Polecenie 1: Przepisz bez zmian wiersze umieszczone po relacji z meczu, od pierwszej ich linijki aż do linijki z „Looking at the screenshot, I should 64,126.” włącznie. Obrazy pomiń.

W pierwszym dzisiejszym spotkaniu na European Masters PDW mierzyło się z Movistar Riders. Obie ekipy walczyły o pierwszą lokatę w grupie B. Niestety, ale mistrzowie Polski nie dali rady obronić tytułu lidera. Zawodnicy hiszpańskiej organizacji zbudowali sobie sporą przewagę już na początku spotkania.

Movistar Riders 1:0 PDW
Marky
Gangplank
Color
Ornn
Maxlore
Viego
Bruness
Trundle
xKenzuke
Twisted Fate
Czajek
Sylas
Venzer
Aphelios
Odi11
Ashe
DuaLL
Thresh
kubYD
Nautilus

Akcja rozpoczęła się bardzo szybko, ponieważ już w pierwszej minucie z życiem pożegnał się Sebastian "Color" Czyżyk. Reprezentanci hiszpańskiej organizacji wyłapali go w lesie i nie pozostawili ani cienia szansy na przeżycie. Toplaner nie miał lekkiego życia na swojej alei, ponieważ w siódmej minucie ponownie padł ofiarą przeciwnika. W międzyczasie Riders zajęli się też pierwszym smokiem i zbudowało sobie bardzo komfortową przewagę w złocie jeszcze przed upływem dziesiątej minuty.

Polecenie 2: W której minucie według relacji z meczu Color zginął po raz drugi?

Wyodrębnione dane:

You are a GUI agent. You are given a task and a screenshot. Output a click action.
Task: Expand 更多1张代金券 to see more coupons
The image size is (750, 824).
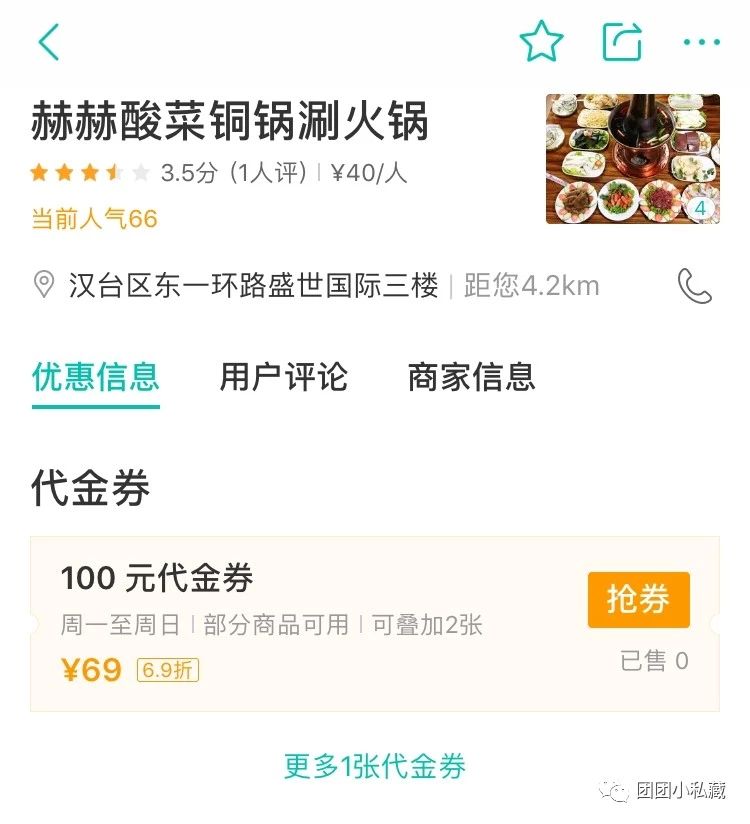pos(374,767)
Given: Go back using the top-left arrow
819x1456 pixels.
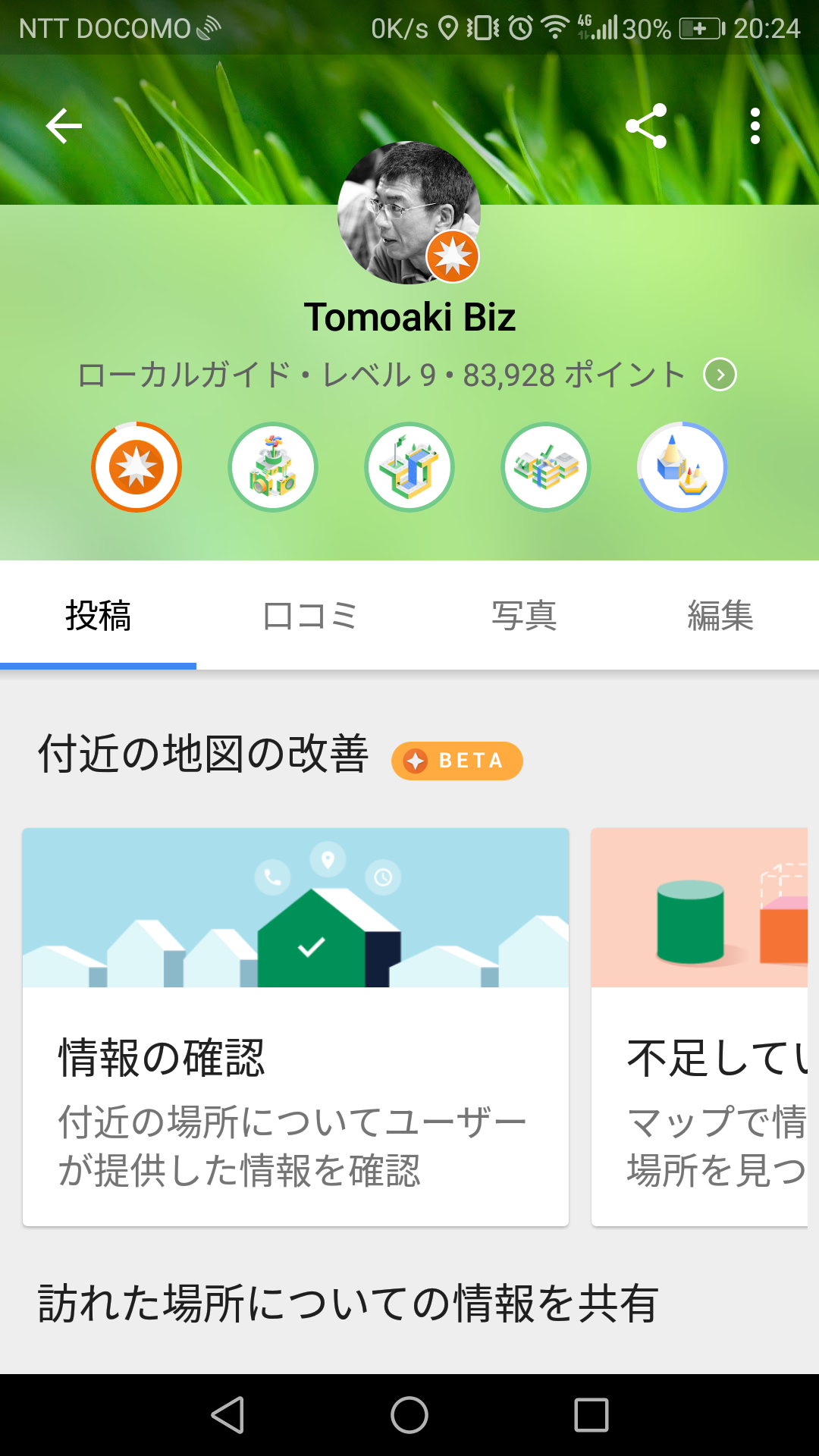Looking at the screenshot, I should 64,126.
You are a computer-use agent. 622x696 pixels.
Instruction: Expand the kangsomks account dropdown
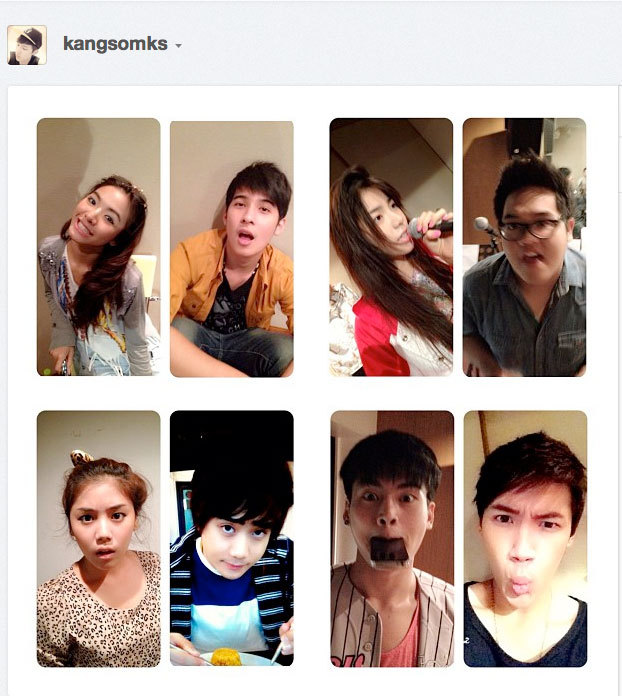pyautogui.click(x=178, y=46)
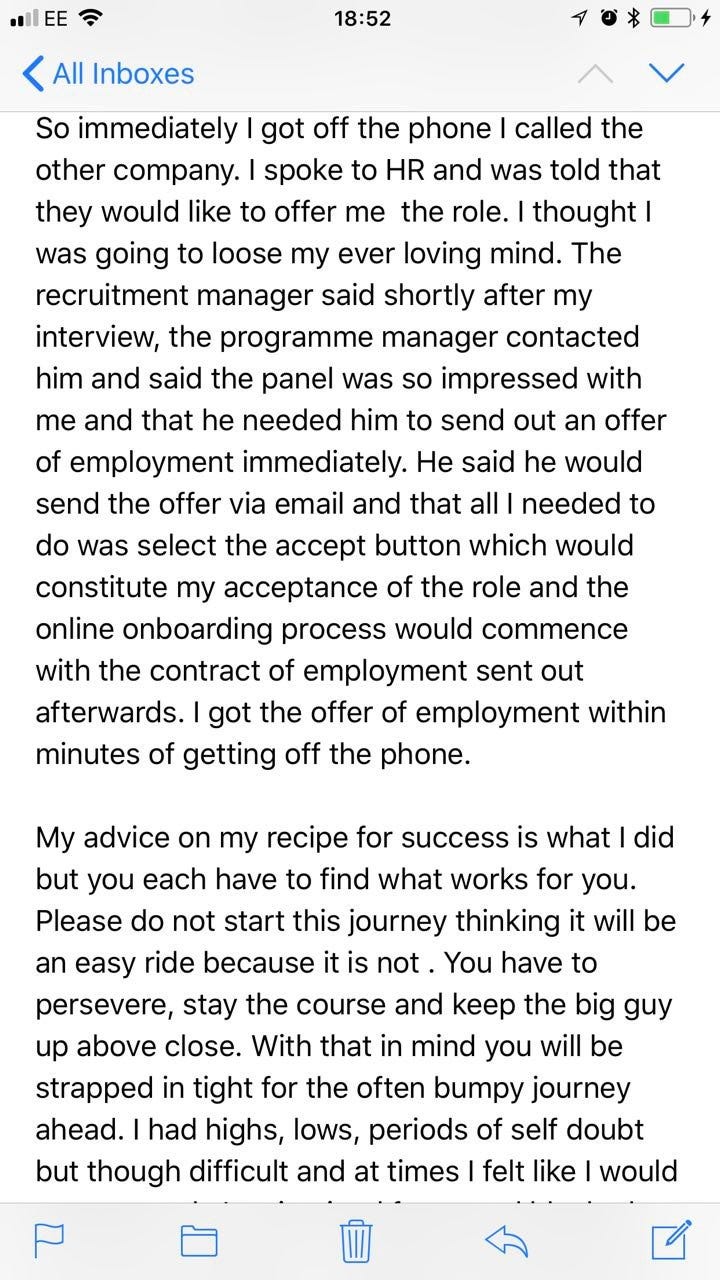Reply to this email
Viewport: 720px width, 1280px height.
tap(506, 1241)
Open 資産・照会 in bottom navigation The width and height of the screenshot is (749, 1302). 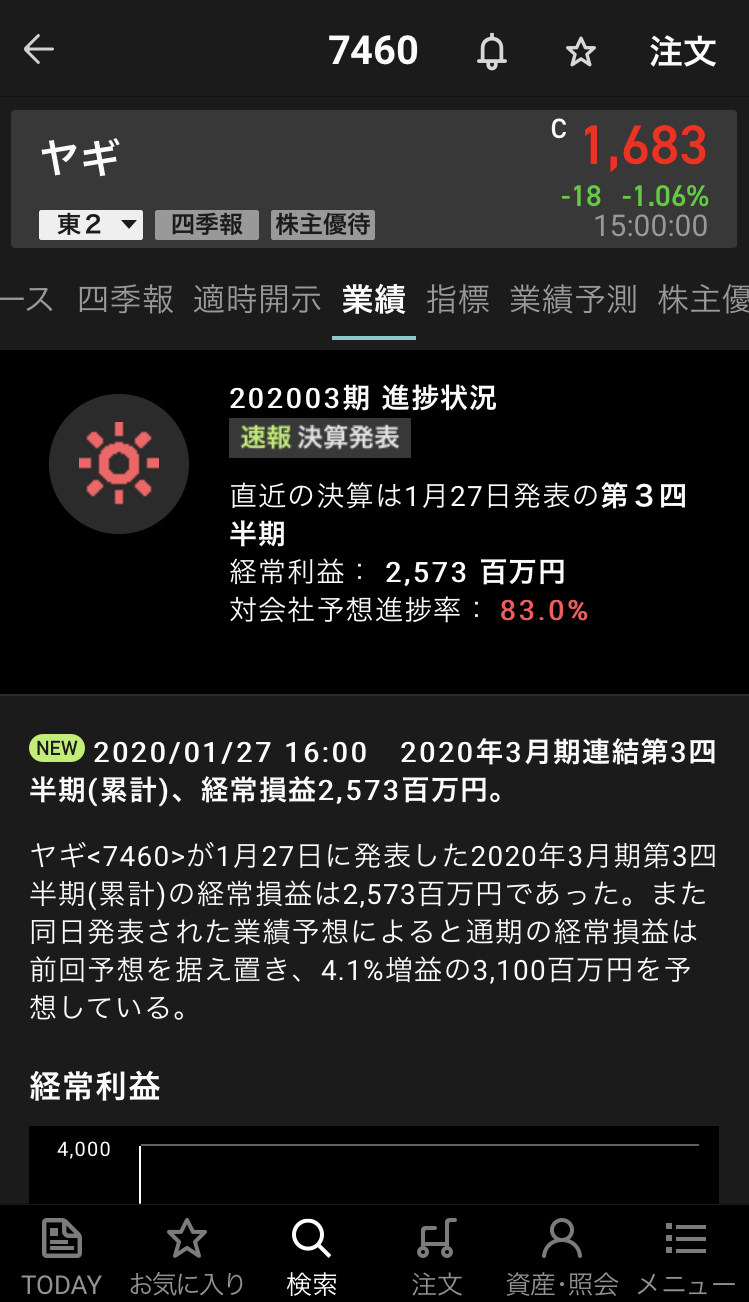coord(562,1255)
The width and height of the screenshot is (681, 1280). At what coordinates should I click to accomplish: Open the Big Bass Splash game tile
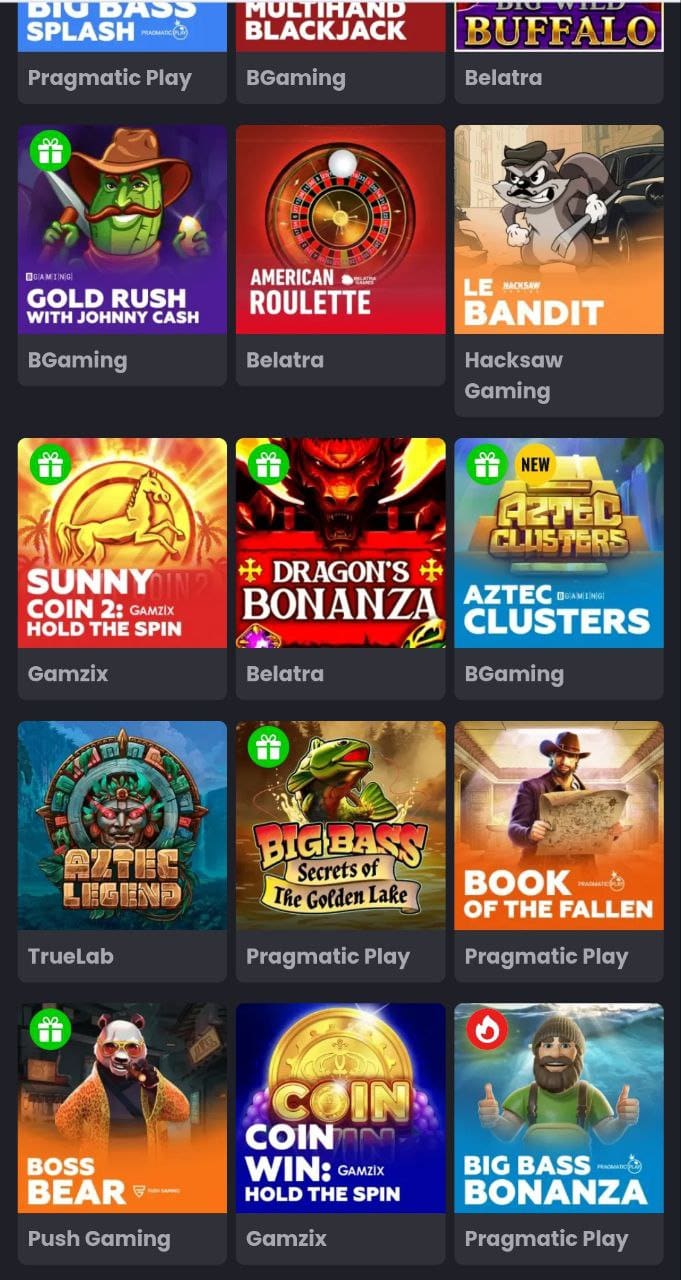click(122, 27)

Pełna odpowiedź 1:
You are a GUI agent. You are given a task and a screenshot. Output a click action.
Task: Expand 更多1张代金券 to see more coupons
The image size is (750, 824).
pos(374,767)
Given: Go back using the top-left arrow
819x1456 pixels.
Looking at the screenshot, I should 64,126.

Pełna odpowiedź 2: W siódmej minucie.